BPF: Go frontend for execsnoop
TweetTue 26 October 2021
After reading Brendan Gregg's books about BPF I was excited to try and implement something in Go. At a first glance it turned out I would need to install LLVM, Clang, and kernel header dependencies to run a simple program. Fortunately BTF, CO-RE technologies eliminate those dependencies though kernel >=5.8 should be used.
Since I don't know C, I resorted to BCC libbpf-tools, from which I picked a few BPF C programs (tcpconnect.bpf.c, execsnoop.bpf.c) to write Go frontends. Below I will be focusing on execsnoop, and you can find my experiments at github.com/marselester/libbpf-tools.
Preparing the environment
First things first, I ran Ubuntu 21.04 in a virtual machine and installed Clang, Go.
﹪ cat > Vagrantfile <<CFG
Vagrant.configure("2") do |config|
    config.vm.box = "ubuntu/hirsute64"
end
CFG
﹪ vagrant up
﹪ vagrant ssh
﹩ sudo apt-get update
﹩ sudo apt-get install clang
﹩ sudo snap install go --classic
﹩ uname -nr
ubuntu-hirsute 5.11.0-37-generic
﹩ clang -v
Ubuntu clang version 12.0.0-3ubuntu1~21.04.2
Then I made sure the execsnoop program from BCC toolkit showed new processes
(it prints one line for every execve syscall),
so I could compare its output later with the Go implementation.
The ELF binary execsnoop was copied from a Docker container to the virtual machine as follows.
In case you wanted to build the image yourself,
here is a Dockerfile.
﹪ docker run --name libbpf marselester/libbpf-tools:latest
﹪ docker cp libbpf:/opt/execsnoop .
The execsnoop captured sshd and ls processes, nice!
﹩ sudo /vagrant/execsnoop
PCOMM            PID    PPID   RET ARGS
sshd             21254  832      0 /usr/sbin/sshd -D -R
ls               21361  21351    0 /usr/bin/ls --color=auto
It can be useful to check for short-lived processes that consume CPU resources, e.g., slow or failing application/container startup.
Embedding BPF in Go
My search for a BPF Go library stopped at github.com/cilium/ebpf since it had several examples to build upon, and folks from Cilium were very helpful.
The repository also contains bpf2go tool to compile a BPF C source file into BPF bytecode.
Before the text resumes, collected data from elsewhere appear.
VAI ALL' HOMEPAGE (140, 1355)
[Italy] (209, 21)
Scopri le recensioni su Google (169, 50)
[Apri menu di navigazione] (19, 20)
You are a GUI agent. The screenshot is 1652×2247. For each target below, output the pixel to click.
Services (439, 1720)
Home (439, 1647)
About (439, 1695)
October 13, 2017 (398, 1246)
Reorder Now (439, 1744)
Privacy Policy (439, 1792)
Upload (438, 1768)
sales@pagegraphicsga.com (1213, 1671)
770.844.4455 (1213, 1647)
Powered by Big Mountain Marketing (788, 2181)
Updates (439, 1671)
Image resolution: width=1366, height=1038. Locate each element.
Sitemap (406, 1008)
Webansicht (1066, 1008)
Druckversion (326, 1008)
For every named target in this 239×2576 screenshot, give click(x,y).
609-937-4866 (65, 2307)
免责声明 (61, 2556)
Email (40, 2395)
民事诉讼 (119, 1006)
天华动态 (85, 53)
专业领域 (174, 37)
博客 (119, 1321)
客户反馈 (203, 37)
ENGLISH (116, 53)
It emits Go files containing compiled BPF for little and big endian systems.
I copied execsnoop.bpf.c, execsnoop.h files from BCC toolkit and tried to generate Go files.
﹩ cd /vagrant/
﹩ mkdir -p cmd/execsnoop/bpf/
﹩ curl -o cmd/execsnoop/bpf/execsnoop.bpf.c https://raw.githubusercontent.com/iovisor/bcc/master/libbpf-tools/execsnoop.bpf.c
﹩ curl -o cmd/execsnoop/bpf/execsnoop.h https://raw.githubusercontent.com/iovisor/bcc/master/libbpf-tools/execsnoop.h
﹩ cat > cmd/execsnoop/main.go <<<'''
package main
//go:generate go run github.com/cilium/ebpf/cmd/bpf2go -cflags $BPF_CFLAGS -cc clang-12 ExecSnoop ./bpf/execsnoop.bpf.c -- -I../../headers
func main() {}
'''
﹩ go mod init execsnoop
﹩ go get github.com/cilium/ebpf/cmd/bpf2go
﹩ go generate ./cmd/execsnoop/
/vagrant/cmd/execsnoop/bpf/execsnoop.bpf.c:2:10: fatal error: 'vmlinux.h' file not found
Unfortunately that didn't work because the vmlinux.h header was missing.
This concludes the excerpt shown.